> 练习题目:
请将含有“Task: Open Fallout: A”的那一行起直至记录末尾的各行原样抄写出来，首尾两行均包括在内。答案中不得包含图片。

> 工作数据:
══════════

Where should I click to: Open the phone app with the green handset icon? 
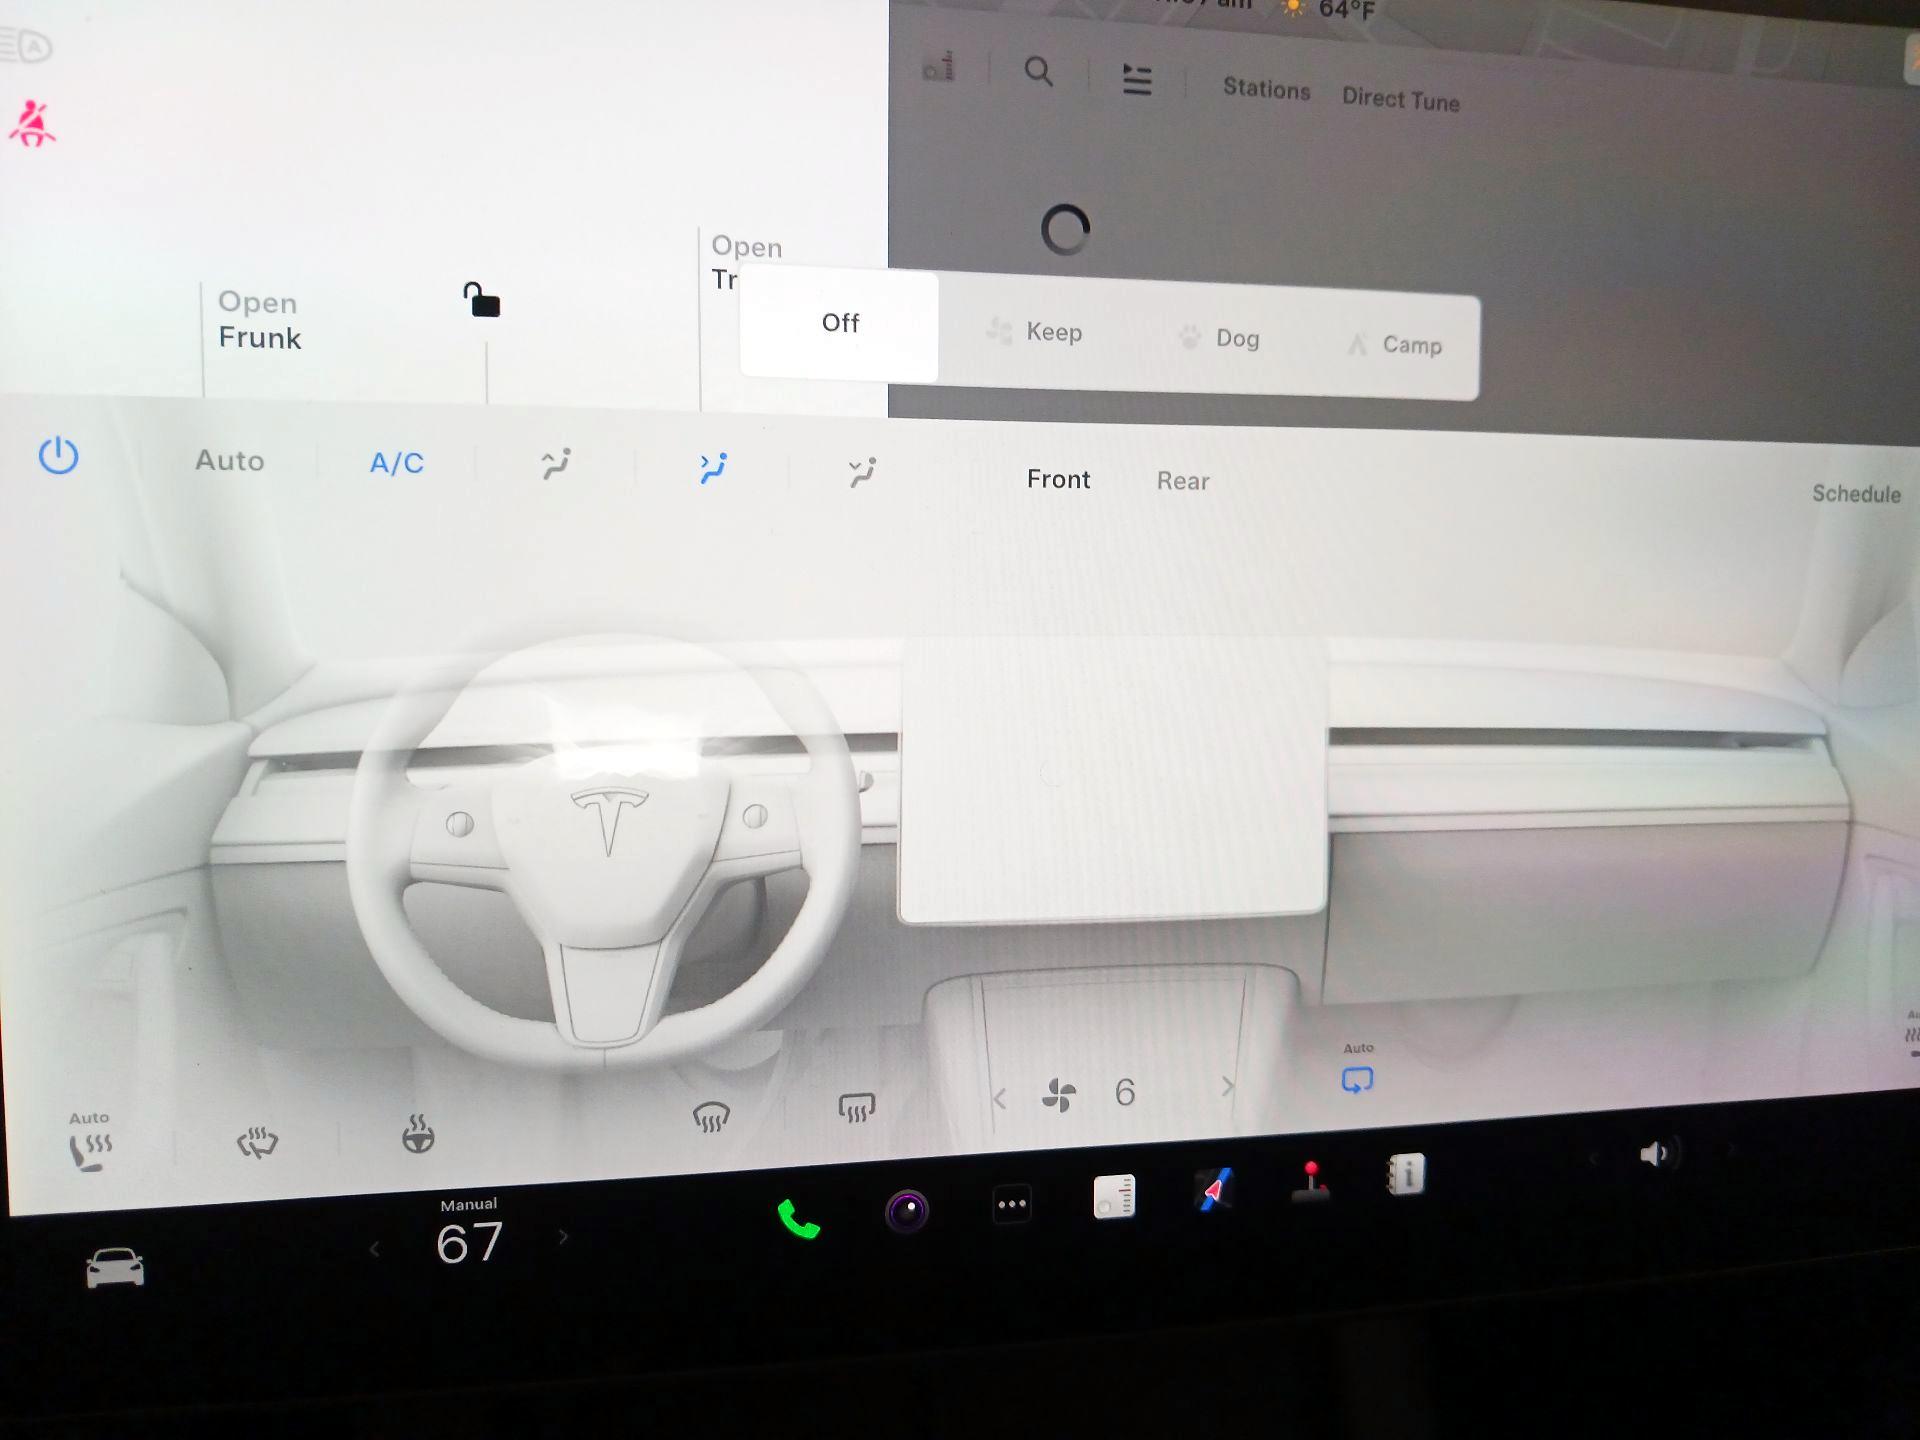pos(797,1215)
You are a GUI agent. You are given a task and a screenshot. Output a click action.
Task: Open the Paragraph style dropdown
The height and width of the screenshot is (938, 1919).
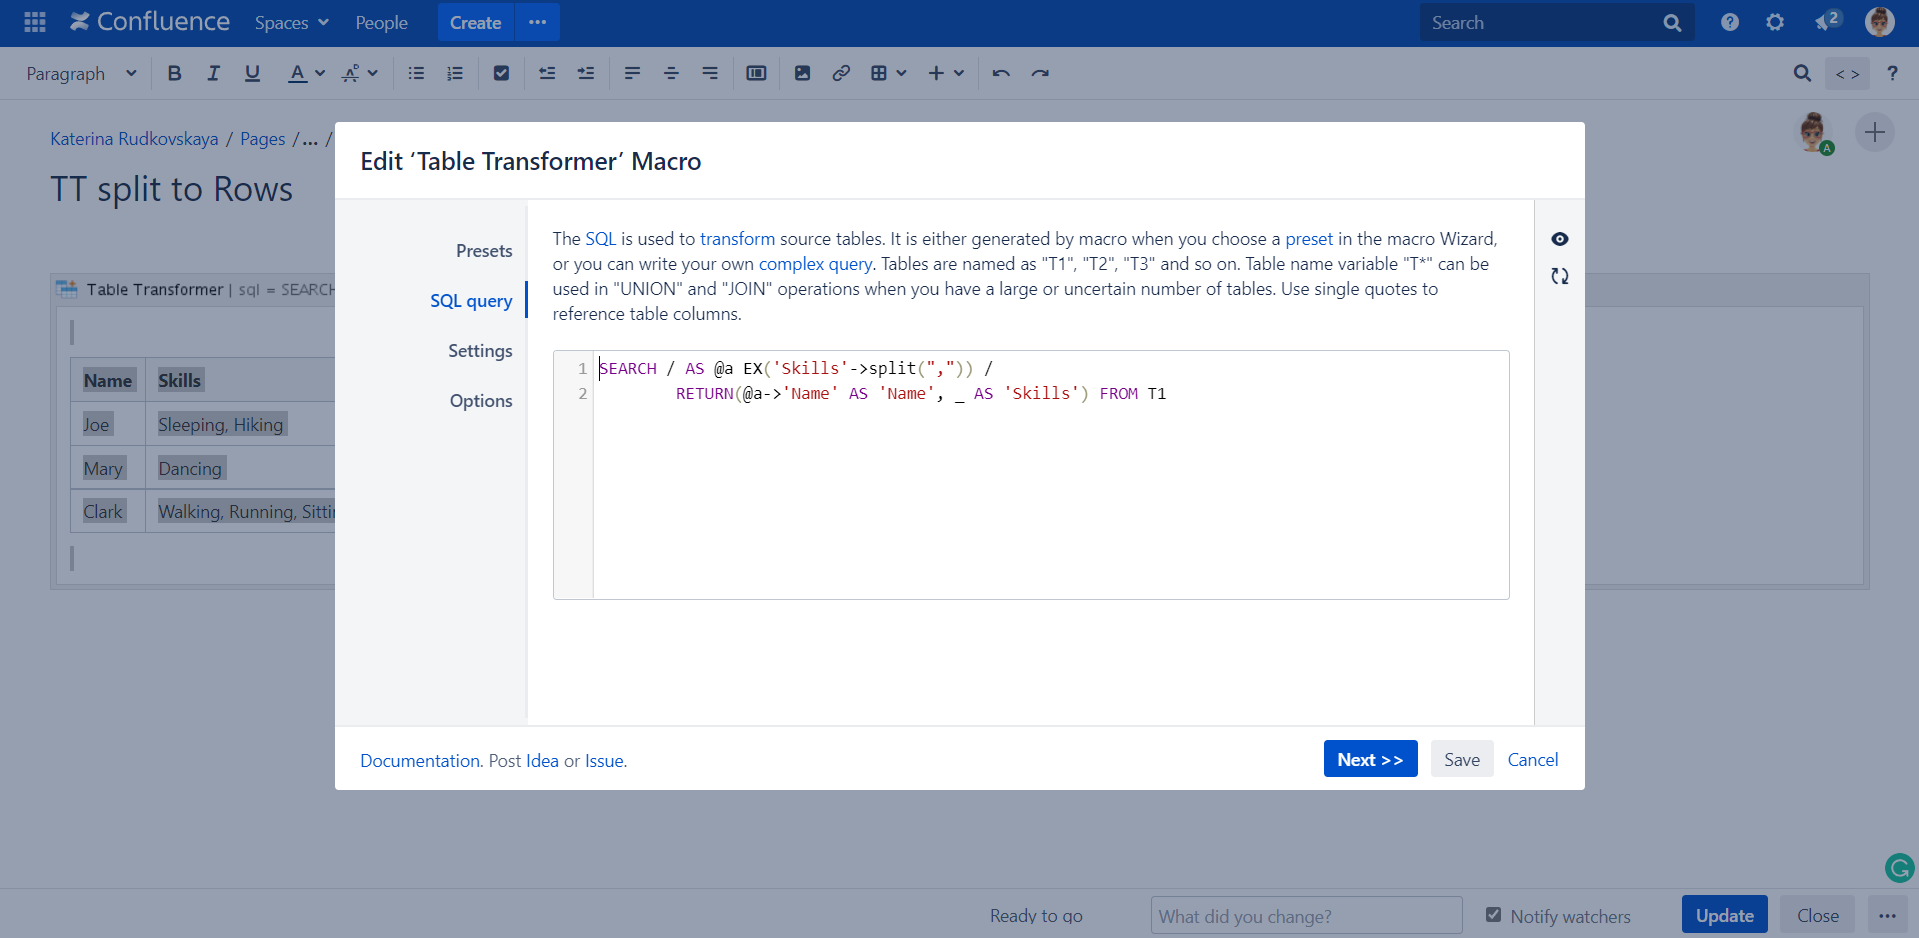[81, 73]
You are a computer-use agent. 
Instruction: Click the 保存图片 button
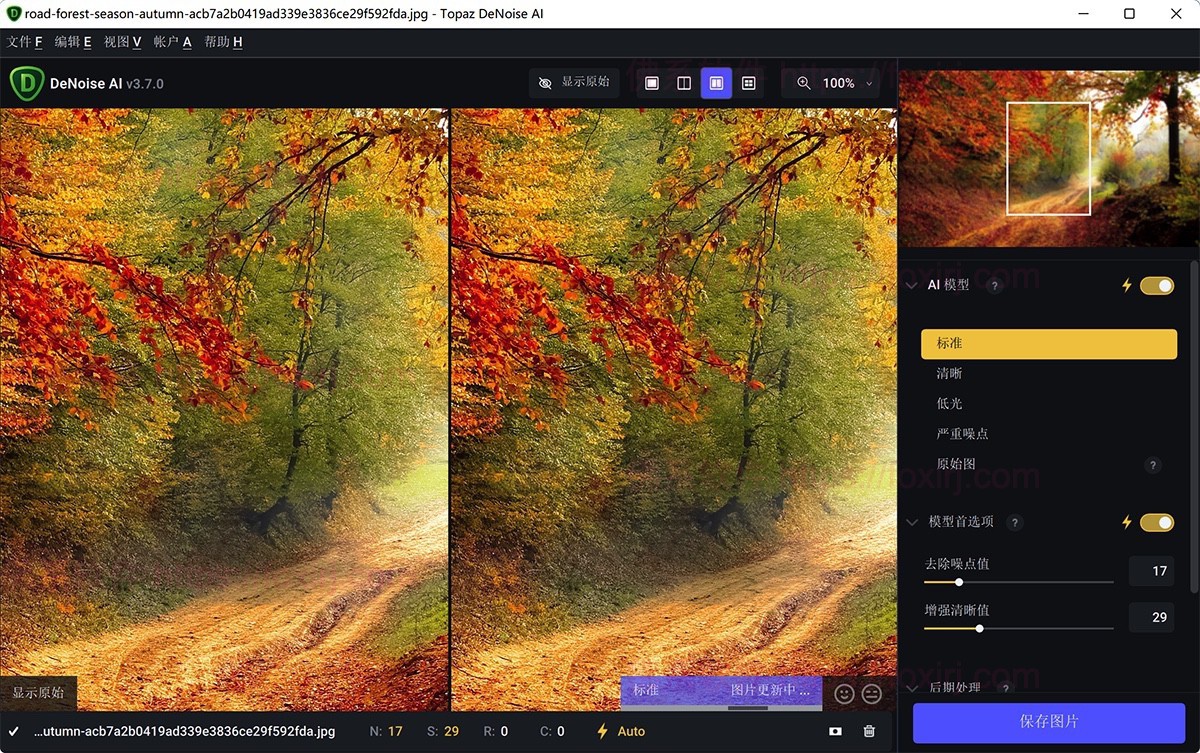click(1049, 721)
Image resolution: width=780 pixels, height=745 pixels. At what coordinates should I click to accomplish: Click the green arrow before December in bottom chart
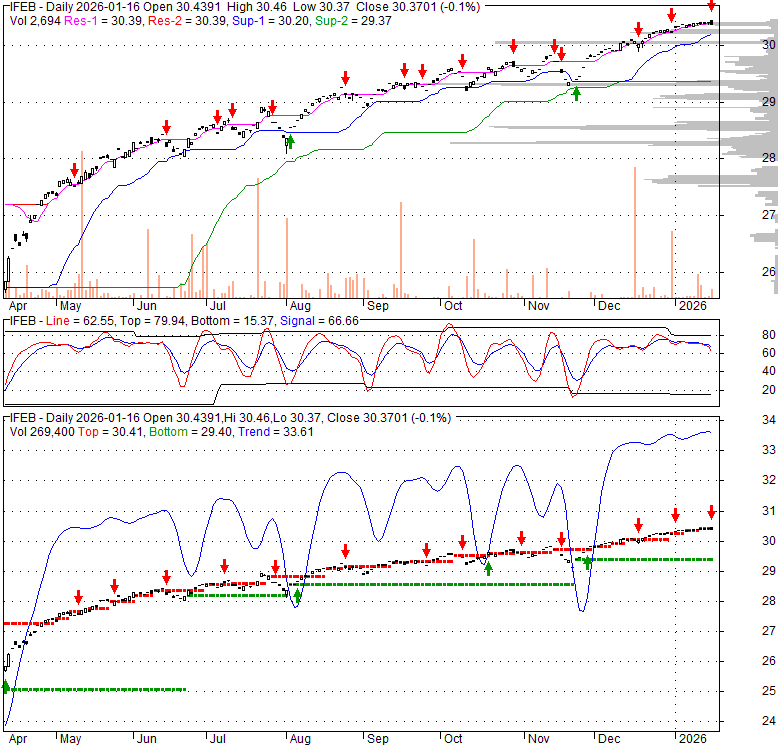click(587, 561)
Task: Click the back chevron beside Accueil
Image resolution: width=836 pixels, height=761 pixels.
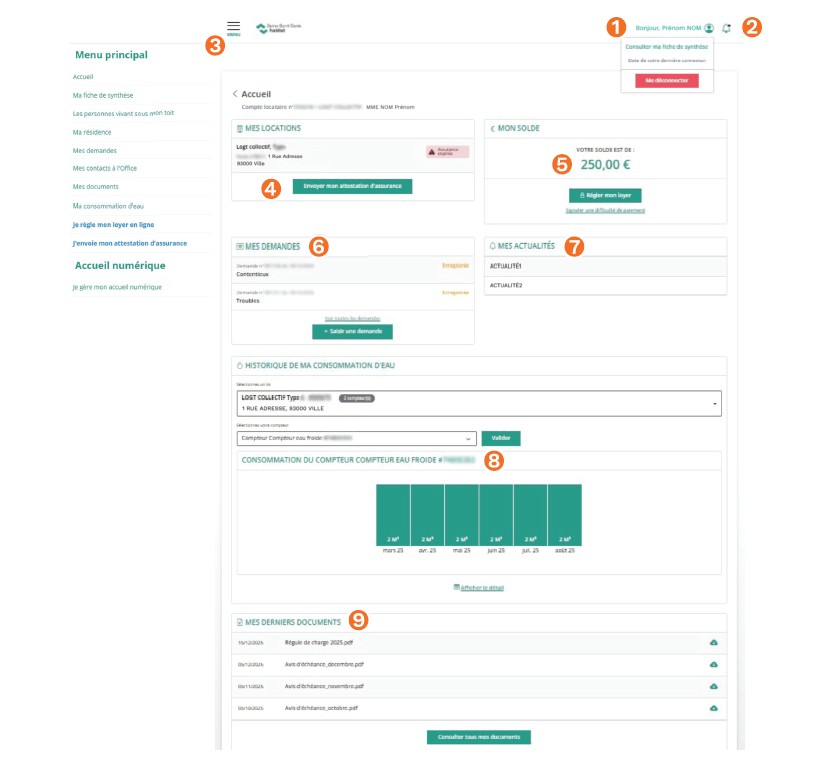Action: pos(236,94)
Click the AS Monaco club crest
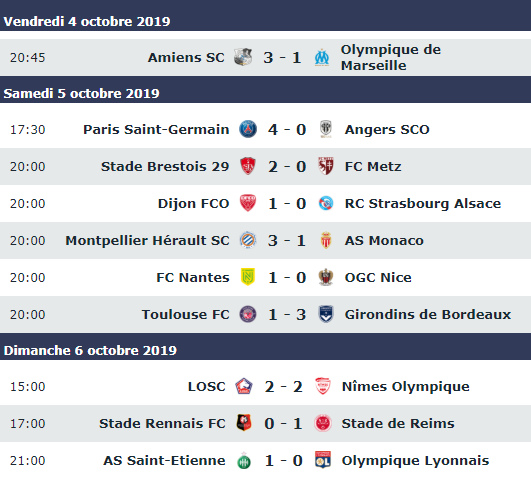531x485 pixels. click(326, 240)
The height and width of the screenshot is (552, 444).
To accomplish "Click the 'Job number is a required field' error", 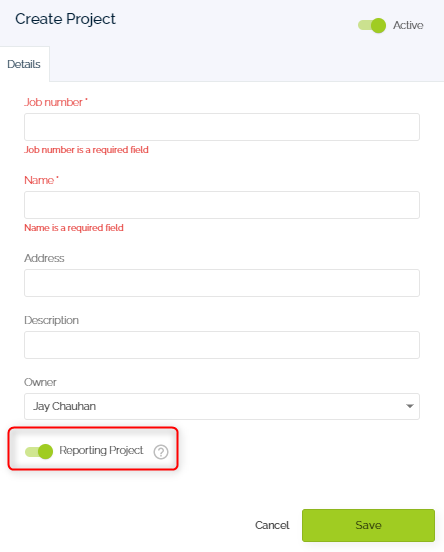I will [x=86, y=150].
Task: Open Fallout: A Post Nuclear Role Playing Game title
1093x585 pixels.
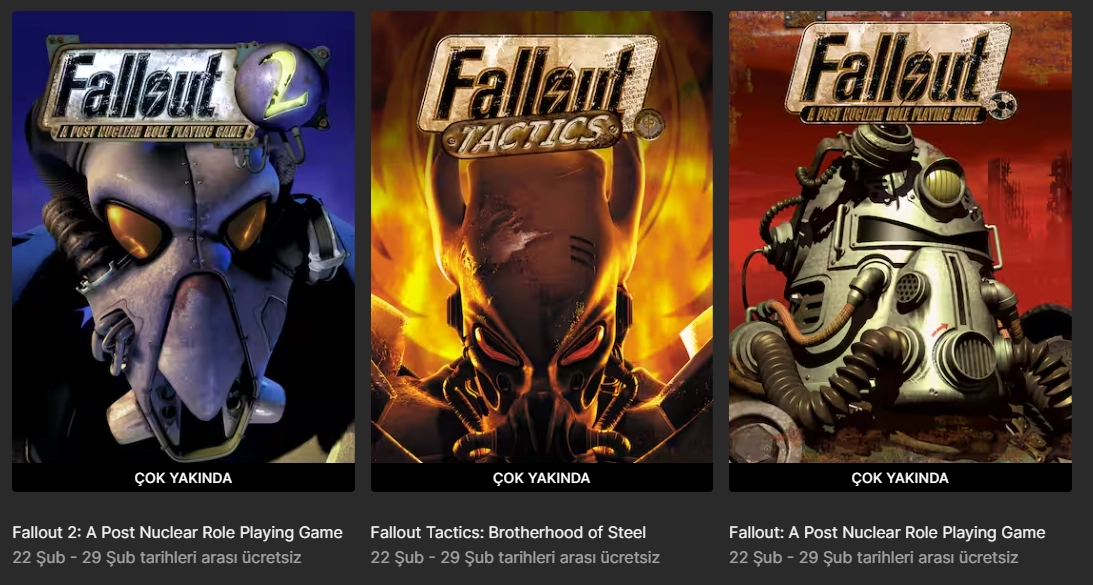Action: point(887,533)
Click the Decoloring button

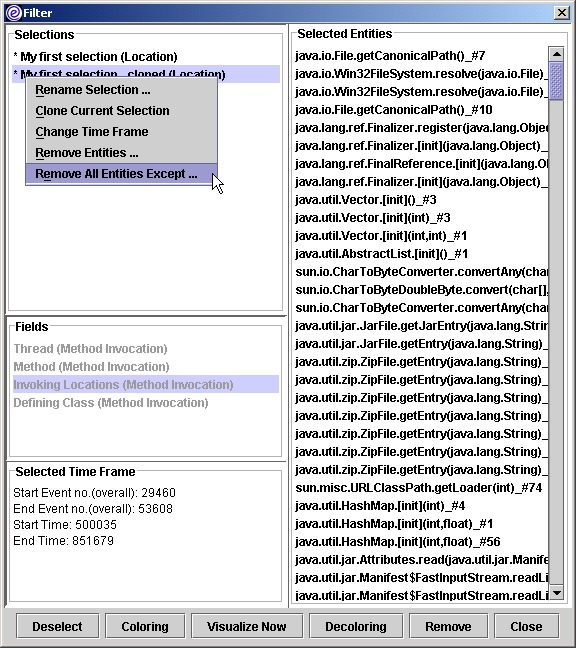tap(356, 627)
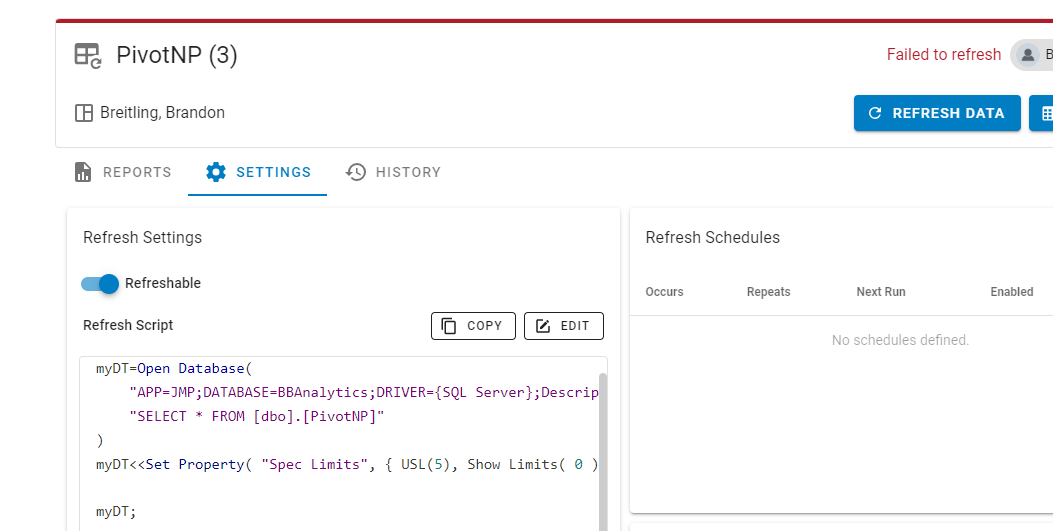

══════════

> 练习解答:
Task: Open Fallout: A Post Nuclear Role Playing Game title
1093x585 pixels.
Action: point(887,533)
Click the Decoloring button

tap(356, 627)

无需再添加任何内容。